Rokan leaped to his feet, and there was a sword in his hand. It hadn’t been there a second ago. Kaer lunged past her for his own sword, which she had thrown to the floor, but there was no way he could get to it in time. The air in the room was taut with power. Across the room, Albin sizzled with magic. For a moment Isabel saw his eyes glow.
She was shaking so hard it was distracting, but she didn’t have the focus to shift her muscles steady, not when her weak human heart was being torn in half. Out of the corner of her eye, she saw Albin stretch out his hand.
And she killed her brother.
She killed him as surely as if it was she, and not Rokan, who plunged the sword into his chest. For one last blinding moment everything the Shifter had given her was hers again. She was across the room faster than humanly possible, faster than possible for any animal she knew of. For a split second she was the wind. And then she was solid again, and the hand that had slammed the dagger into Albin’s throat was shaking.
And covered with blood. The blood was warm. Something unseen sizzled and crackled inches from Albin’s palm but got no farther. There was nothing to stop Rokan’s sword from sliding between Kaer’s ribs.
Kaer screamed, in fury and pain but mostly fury, and fell to his knees. The high sorcerer didn’t scream. He made a gurgling sound and started to turn his head toward her. He didn’t finish the motion.

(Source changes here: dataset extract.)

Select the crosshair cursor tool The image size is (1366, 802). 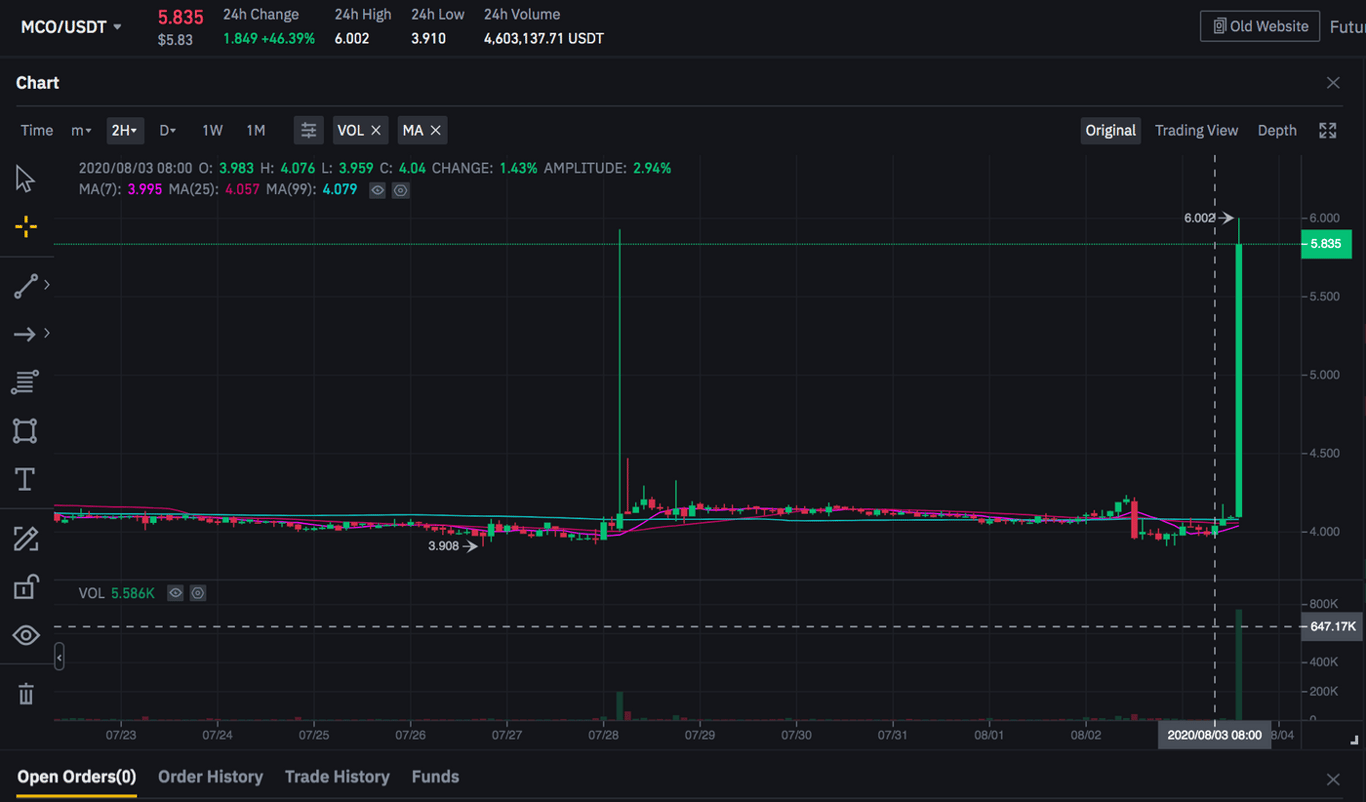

Isabel stepped back and let go of the dagger, watching him drop, glad he hadn’t met her eyes. A globule of blood pooled between her thumb and finger and dropped all the way to the floor.
Blood. On her hands, dripping to the floor as she ran out of the room.
She made one last effort to remember, in detail, everything that had happened that day long ago. How she had tried to kill Rokan’s father. How she had succeeded in killing someone else—anyone else. She was the Shifter; she must have killed people. She wouldn’t have cared.
She tried to remember what it felt like not to care.
But she couldn’t find the Shifter inside herself. She was nothing but a small, confused girl crouching on the floor and crying and holding her brother’s hand.
“It was my throne,” Kaer gasped. Blood bubbled from his lips with the words. “Mine, and you stole it from me.”
“I’m sorry,” Isabel whispered, even though he was talking to Rokan. She squeezed his hand tight, but he didn’t look at her. “I’m so sorry.”
Clarisse managed to raise her head and stare at her, eyes narrowed with pain and suspicion. But Rokan kept his eyes on the face of the man he had just killed.
“You would have destroyed it,” he said.
Kaer opened his mouth, but this time only blood came out. His head fell back.
Rokan raised his eyes to Isabel then. For a moment she was afraid he would smile, or glare, or—worst of all—thank her. Instead he said, “I’m sorry.”
“He was my brother,” Isabel said numbly, and didn’t gauge anyone’s reaction to that. Suddenly it didn’t matter what they had known, what anyone had known, or how things should have happened. Nothing made sense. Kaer’s hand was limp in hers, the bottom half of his face splattered with blood, obscuring the features that had always been so hauntingly familiar. As the Shifter, she was his. As a human, she was his, too, his blood, his family. It shouldn’t have made a difference. Her actions should have been the same.
Except she was human, and she had a choice. So what she should have done, and what she did, were two different things entirely.
Rokan dropped the sword and went toward her, hesitantly, one hand out. His sleeve was soaked with blood. Isabel turned away and made one final, frantic effort to shift—into anything, anything at all. A wolf, a bird, a gust of air. She wanted to be mist, drifting through her forest, as cold and insubstantial as clouds.
Instead she was heavy and hot, and sobbing so hard her throat felt ready to burst. Rokan didn’t try to touch her again. She heard him go and murmur to his sister and drape something over the bodies and say things about arrangements and coronations and the populace. She heard him say no sharply, and realized that Clarisse was suggesting they imprison her, the Shifter who was no longer trustworthy, who never had been trustworthy. And Rokan was saying, “No. She stays.”